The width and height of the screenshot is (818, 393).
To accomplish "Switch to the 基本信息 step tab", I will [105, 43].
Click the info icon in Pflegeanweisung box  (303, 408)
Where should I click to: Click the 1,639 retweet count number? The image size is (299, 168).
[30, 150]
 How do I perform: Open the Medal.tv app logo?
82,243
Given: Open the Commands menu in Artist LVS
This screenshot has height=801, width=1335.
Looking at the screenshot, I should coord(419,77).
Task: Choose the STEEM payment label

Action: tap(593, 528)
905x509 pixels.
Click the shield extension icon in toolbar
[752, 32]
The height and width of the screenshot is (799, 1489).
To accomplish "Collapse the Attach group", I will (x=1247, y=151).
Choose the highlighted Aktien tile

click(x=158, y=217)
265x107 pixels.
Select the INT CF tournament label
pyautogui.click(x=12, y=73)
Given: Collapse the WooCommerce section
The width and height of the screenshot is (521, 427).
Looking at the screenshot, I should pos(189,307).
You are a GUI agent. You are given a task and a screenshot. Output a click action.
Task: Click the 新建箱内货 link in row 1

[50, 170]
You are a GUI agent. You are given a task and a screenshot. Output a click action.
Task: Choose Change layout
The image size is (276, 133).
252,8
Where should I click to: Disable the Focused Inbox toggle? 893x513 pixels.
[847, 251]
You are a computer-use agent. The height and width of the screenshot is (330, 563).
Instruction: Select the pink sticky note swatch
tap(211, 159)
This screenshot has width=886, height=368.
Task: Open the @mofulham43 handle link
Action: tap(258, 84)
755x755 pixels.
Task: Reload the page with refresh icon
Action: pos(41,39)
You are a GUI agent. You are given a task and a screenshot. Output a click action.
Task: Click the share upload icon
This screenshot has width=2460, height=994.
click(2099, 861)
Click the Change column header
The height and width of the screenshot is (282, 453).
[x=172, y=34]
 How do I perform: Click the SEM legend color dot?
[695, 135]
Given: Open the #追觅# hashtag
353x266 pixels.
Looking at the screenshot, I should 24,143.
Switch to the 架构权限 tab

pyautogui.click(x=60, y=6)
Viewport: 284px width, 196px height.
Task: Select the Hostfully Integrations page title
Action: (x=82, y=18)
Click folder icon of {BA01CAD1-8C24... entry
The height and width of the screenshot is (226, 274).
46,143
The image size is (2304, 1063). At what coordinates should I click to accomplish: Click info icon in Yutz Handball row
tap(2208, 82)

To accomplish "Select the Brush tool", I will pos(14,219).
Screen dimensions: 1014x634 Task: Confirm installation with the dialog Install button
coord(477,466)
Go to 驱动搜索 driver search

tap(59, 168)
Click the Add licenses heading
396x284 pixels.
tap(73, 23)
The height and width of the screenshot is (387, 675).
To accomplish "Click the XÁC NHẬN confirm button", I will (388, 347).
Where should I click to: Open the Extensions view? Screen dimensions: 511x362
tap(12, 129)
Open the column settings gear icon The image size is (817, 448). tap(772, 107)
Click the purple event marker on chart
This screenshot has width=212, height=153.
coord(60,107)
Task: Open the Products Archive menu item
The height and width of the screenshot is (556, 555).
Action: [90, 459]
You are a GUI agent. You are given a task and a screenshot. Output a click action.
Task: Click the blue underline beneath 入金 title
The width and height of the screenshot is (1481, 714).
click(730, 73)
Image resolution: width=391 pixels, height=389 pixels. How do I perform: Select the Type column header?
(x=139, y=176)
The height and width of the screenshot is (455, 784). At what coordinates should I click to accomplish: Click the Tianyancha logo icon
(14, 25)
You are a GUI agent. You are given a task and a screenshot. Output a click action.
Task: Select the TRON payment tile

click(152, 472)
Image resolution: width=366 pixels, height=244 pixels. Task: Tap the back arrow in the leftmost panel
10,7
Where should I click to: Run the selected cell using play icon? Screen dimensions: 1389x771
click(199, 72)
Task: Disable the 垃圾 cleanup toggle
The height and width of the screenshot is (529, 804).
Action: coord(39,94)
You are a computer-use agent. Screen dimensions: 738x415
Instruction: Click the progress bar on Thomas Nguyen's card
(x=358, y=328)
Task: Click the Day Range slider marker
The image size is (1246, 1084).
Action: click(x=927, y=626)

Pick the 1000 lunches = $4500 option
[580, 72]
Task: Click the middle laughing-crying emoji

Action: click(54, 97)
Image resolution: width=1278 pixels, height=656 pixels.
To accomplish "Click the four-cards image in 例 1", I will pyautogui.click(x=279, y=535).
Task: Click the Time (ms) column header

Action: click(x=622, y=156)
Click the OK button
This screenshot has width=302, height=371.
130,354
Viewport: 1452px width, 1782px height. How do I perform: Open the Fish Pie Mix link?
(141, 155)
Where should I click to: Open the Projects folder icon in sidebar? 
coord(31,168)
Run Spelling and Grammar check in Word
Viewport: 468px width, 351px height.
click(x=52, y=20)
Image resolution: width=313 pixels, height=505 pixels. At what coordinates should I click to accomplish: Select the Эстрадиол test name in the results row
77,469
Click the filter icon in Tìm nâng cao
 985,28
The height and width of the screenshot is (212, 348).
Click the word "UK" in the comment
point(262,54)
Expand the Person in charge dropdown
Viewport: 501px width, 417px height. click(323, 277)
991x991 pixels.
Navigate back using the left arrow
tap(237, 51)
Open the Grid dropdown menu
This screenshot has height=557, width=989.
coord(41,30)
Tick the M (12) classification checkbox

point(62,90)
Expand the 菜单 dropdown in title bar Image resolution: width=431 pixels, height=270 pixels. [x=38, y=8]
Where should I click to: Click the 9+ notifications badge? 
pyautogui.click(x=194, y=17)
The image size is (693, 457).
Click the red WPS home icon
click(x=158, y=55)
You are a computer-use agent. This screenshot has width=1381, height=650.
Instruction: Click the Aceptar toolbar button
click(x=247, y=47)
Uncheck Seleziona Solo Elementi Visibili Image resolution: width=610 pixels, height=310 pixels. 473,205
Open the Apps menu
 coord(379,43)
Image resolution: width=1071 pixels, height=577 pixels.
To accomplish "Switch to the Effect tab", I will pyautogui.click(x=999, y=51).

====

Task to carry out.
From the entries above, output the lines as a JSON list of strings, one string per line. Begin at the line that has "How do I perform: Click", stop after the line that has "Action: [90, 459]", and leave out blank lines.

Exercise response.
[
  " How do I perform: Click the SEM legend color dot?",
  "[695, 135]",
  "Given: Open the #追觅# hashtag",
  "353x266 pixels.",
  "Looking at the screenshot, I should 24,143.",
  "Switch to the 架构权限 tab",
  "pyautogui.click(x=60, y=6)",
  "Viewport: 284px width, 196px height.",
  "Task: Select the Hostfully Integrations page title",
  "Action: (x=82, y=18)",
  "Click folder icon of {BA01CAD1-8C24... entry",
  "The height and width of the screenshot is (226, 274).",
  "46,143",
  "The image size is (2304, 1063). At what coordinates should I click to accomplish: Click info icon in Yutz Handball row",
  "tap(2208, 82)",
  "To accomplish \"Select the Brush tool\", I will pos(14,219).",
  "Screen dimensions: 1014x634 Task: Confirm installation with the dialog Install button",
  "coord(477,466)",
  "Go to 驱动搜索 driver search",
  "tap(59, 168)",
  "Click the Add licenses heading",
  "396x284 pixels.",
  "tap(73, 23)",
  "The height and width of the screenshot is (387, 675).",
  "To accomplish \"Click the XÁC NHẬN confirm button\", I will (388, 347).",
  "Where should I click to: Open the Extensions view? Screen dimensions: 511x362",
  "tap(12, 129)",
  "Open the column settings gear icon The image size is (817, 448). tap(772, 107)",
  "Click the purple event marker on chart",
  "This screenshot has width=212, height=153.",
  "coord(60,107)",
  "Task: Open the Products Archive menu item",
  "The height and width of the screenshot is (556, 555).",
  "Action: [90, 459]"
]